The smartest thing that double-murderer Joseph Wood ever did was to ask for some basic information.
Last Wednesday in Arizona, Wood was set to receive a lethal-injection cocktail of dubious provenance after a lower court denied the prisoner's request for details about the chemicals, and about the “qualifications of his execution team.” These requests are far from utopian, and Saturday's 2-1 decision by the 9th Circuit Court of Appeals sensibly reversed the lower court's decision. Judge Sidney R. Thomas, in his majority opinion for the 9th Circuit, alluded to horrifying chemical mishaps in Oklahoma and Ohio earlier this year:
Several flawed executions this year, including two in Oklahoma, and one in Ohio featuring the same two drugs at issue here, have sparked public curiosity and debate over the types—and quality—of drugs that should be used in lethal injections.
This appeal is the latest in a series among states that have established shield laws for compounding pharmacies—laws that bestow anonymity on largely unregulated laboratories known to supply benzodiazepines and barbiturates across state lines, a practice that remains illegal. Like Louisiana, Arizona is zealous in protecting the identities of the companies that run such laboratories. The office of the attorney general refers to the compounding and distribution process as “the drug protocol.” This is both euphemism and elision. What “the drug protocol” really means is “how we are scrambling for any plausible lethal dyad now that Europe has restricted exports of sodium thiopental.”

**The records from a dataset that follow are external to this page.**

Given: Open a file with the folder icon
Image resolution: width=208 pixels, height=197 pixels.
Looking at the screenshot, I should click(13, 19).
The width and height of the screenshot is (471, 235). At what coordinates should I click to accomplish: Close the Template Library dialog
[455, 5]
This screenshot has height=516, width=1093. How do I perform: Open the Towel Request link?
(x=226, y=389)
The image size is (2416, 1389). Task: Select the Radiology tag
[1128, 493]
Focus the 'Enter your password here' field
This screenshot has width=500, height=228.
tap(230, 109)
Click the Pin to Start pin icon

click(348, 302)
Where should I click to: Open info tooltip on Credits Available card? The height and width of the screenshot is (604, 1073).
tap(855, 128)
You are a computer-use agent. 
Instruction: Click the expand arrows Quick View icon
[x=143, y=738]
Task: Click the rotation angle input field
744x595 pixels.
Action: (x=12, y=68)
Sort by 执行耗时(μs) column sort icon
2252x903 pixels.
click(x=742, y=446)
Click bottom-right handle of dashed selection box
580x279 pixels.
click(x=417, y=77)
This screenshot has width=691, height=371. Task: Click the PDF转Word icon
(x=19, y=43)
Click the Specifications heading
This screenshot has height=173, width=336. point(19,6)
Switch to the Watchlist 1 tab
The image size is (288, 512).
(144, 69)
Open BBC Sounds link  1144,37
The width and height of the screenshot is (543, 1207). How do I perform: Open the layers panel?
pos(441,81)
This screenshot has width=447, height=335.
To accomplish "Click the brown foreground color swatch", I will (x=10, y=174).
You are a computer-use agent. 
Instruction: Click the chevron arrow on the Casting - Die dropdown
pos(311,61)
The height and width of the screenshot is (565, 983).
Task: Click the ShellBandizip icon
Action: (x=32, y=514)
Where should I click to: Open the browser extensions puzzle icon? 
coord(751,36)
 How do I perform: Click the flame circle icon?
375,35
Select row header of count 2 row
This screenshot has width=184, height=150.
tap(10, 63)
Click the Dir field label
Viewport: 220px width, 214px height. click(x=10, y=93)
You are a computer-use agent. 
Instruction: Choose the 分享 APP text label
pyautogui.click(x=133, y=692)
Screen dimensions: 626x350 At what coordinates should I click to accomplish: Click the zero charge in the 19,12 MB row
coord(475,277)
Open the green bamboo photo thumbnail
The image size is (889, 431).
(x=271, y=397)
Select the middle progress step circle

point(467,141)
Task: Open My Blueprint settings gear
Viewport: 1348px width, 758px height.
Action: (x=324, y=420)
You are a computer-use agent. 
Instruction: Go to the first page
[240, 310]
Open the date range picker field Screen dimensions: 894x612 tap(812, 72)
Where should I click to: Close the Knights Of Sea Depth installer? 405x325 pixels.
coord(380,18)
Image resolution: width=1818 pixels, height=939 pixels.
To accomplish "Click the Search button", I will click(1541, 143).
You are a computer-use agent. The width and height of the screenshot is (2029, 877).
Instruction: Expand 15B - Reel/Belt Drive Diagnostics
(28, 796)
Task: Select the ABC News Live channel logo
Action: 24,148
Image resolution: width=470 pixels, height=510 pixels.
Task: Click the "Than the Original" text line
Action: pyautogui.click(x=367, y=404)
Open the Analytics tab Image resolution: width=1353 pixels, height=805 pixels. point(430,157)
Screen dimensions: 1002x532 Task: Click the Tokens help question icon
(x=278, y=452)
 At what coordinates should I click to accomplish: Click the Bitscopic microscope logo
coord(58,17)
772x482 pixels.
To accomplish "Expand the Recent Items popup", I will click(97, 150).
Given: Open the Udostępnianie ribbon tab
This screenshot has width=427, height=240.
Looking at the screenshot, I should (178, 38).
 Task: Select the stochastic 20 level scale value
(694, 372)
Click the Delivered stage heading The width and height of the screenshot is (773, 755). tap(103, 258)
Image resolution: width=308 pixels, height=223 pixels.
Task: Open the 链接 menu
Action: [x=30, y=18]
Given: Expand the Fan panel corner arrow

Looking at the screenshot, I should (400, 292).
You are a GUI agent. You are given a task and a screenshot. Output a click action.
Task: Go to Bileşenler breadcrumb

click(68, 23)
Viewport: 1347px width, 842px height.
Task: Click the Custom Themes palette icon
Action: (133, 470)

Stephanie Grisham, spokeswoman for Arizona's attorney general, is toeing the party line. Referring to the protections that her office has established for compounding pharmacies, Grisham states flatly: “Turning over the drug protocol is not an option.” States have long argued that pharmacists will face physical reprisals if they are outed. Following the Texas Department of Criminal Justice, Arizona is particularly concerned for the welfare of its drug suppliers.
The glib and natural response is that Wood's ex-girlfriend and her father were not offered specifics about when, where, and how Wood had planned to murder them—August 7, 1989; an auto-body establishment in Tucson; and a .38 caliber revolver, respectively. But then, we expect a higher standard from the state than we do from murderous, jilted ex-boyfriends, and in prosecuting murderers the state by definition assumes a moral elevation over its citizens. It therefore stands to reason that the state owes its populace—and the families of those it plans to kill—a modicum of transparency. Wood's was a crime of passion. A state that scrambles to dose its prisoners with secret chemicals is merely succumbing to a similar reflex—heedless, primal, born not of justice but of vengeance.
It would be satisfying, in a grim but righteous way, if a cadre of domestic hackers, journalists, and lawyers began to unmask the compounding laboratories that continue to operate largely sub rosa, violating basic federal commerce codes.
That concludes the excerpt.